About six months ago — after shipping Mass Effect 3 and Star Wars — Muzyka decided to retire. So did Zeschuk. Most of us get to live one life and have one career. These guys have already done two, as doctors and video game developers. It was discouraging for me to read Zeschuk’s own acknowledgement that, after some grueling years putting out games such as Star Wars: The Old Republic (six years in the making), he reached “an unexpected point in my life where I no longer have the passion that I once did for the company, for the games, and for the challenge of creation.” He acknowledged that he had run out of gas.
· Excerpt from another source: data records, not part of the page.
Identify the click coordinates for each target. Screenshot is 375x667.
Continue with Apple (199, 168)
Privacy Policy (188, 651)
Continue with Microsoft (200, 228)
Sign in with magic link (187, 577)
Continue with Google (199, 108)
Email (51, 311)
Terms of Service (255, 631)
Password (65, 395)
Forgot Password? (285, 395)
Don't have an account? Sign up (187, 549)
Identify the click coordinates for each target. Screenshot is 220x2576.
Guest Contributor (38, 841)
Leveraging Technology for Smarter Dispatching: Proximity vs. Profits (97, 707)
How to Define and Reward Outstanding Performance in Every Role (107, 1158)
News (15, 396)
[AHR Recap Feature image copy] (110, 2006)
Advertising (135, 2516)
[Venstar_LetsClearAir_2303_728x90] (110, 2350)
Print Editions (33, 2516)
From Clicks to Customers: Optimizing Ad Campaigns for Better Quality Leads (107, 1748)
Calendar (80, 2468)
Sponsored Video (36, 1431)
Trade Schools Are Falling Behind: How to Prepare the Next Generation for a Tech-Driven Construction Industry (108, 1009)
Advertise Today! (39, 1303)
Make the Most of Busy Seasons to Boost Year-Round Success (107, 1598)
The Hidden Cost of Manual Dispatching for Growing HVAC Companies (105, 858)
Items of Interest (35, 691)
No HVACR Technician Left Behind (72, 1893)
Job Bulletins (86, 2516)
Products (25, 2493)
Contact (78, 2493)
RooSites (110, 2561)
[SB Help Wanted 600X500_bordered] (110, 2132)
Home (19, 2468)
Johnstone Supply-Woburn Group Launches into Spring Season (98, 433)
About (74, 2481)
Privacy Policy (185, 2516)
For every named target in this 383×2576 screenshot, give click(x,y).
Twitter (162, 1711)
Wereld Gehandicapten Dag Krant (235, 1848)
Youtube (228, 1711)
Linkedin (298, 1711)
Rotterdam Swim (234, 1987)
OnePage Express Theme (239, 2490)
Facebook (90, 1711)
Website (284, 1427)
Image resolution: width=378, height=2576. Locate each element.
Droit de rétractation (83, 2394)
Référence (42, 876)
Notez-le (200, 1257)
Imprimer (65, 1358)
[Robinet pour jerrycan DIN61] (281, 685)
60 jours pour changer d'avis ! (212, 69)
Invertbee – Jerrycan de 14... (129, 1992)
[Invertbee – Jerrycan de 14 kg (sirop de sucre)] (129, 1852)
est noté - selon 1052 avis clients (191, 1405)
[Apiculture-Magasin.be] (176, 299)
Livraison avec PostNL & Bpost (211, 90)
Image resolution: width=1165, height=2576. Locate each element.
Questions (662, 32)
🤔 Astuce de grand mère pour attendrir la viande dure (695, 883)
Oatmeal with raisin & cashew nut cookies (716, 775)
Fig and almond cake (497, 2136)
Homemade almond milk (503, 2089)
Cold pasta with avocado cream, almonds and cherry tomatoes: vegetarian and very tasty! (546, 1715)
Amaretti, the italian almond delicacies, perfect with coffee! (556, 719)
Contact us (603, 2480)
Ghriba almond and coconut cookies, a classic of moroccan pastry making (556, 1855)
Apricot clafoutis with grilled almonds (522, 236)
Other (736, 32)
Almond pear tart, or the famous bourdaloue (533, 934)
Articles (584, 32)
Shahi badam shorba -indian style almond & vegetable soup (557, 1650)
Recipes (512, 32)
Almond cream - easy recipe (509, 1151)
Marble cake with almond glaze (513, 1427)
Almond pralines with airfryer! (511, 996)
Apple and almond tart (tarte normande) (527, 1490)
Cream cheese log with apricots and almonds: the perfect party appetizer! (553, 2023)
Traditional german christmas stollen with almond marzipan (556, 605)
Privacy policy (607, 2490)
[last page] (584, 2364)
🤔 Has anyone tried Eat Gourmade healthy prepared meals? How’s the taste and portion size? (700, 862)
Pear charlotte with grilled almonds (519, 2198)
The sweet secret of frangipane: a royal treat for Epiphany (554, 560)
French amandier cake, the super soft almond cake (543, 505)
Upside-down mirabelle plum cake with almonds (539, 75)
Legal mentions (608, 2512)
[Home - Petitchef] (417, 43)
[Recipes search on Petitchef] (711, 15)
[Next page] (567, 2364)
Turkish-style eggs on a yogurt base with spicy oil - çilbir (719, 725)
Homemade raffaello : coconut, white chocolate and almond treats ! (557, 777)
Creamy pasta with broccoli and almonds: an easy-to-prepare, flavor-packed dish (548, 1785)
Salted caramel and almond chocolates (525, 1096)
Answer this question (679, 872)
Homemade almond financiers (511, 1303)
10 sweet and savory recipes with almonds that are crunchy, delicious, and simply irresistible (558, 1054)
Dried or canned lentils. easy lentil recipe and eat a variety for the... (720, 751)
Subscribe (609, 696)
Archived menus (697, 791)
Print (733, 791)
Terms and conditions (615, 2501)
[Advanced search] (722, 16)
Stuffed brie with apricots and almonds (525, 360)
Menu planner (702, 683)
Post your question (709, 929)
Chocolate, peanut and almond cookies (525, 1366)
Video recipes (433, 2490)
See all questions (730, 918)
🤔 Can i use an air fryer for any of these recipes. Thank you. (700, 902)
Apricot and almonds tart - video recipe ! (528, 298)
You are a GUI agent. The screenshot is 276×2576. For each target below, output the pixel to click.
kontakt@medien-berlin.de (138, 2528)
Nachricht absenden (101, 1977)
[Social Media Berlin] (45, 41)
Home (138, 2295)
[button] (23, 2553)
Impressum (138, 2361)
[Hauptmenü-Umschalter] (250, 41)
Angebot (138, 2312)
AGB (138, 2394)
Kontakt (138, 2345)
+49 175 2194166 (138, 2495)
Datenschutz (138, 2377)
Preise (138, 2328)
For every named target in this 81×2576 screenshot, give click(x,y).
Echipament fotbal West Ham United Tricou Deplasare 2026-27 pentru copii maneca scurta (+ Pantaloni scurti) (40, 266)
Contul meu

The doctors followed their dreams and found ways to entertain and keep us emotionally engaged at the same time. Now they’re moving on to their third lives. Zeschuk is going to dedicate some time to his family and microbrewery. And Muzyka wants to be an entrepreneur in the field of social entrepreneurship, or investing for the greater good of some cause. Naturally, they exited the classy way, with nothing but good things to say about EA, their teams, and their bosses.
I salute them for a job well done. Somebody should tally up all of the games their teams created and how many millions of them were sold. Then again, that’s the wrong score card. Somebody just ought to say how nice they were and hope that their behavior will truly inspire a generation of game developers to behave as they did. These nice guys didn’t finish last. They finished on top of one of the biggest companies in the video-game industry.